• [Information provided]
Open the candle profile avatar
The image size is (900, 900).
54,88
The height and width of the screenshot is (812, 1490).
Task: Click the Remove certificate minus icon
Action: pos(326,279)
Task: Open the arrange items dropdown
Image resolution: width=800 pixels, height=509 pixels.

---

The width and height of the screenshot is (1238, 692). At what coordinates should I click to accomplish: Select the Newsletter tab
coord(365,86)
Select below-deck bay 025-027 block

• [What is required] Among the records above, extract exactly the lines from the line with "The width and" to the line with "Select below-deck bay 025-027 block", both lines included, and leave out the rest.

• [Solution to this task]
The width and height of the screenshot is (1238, 692). At what coordinates should I click to accomplish: Select the Newsletter tab
coord(365,86)
Select below-deck bay 025-027 block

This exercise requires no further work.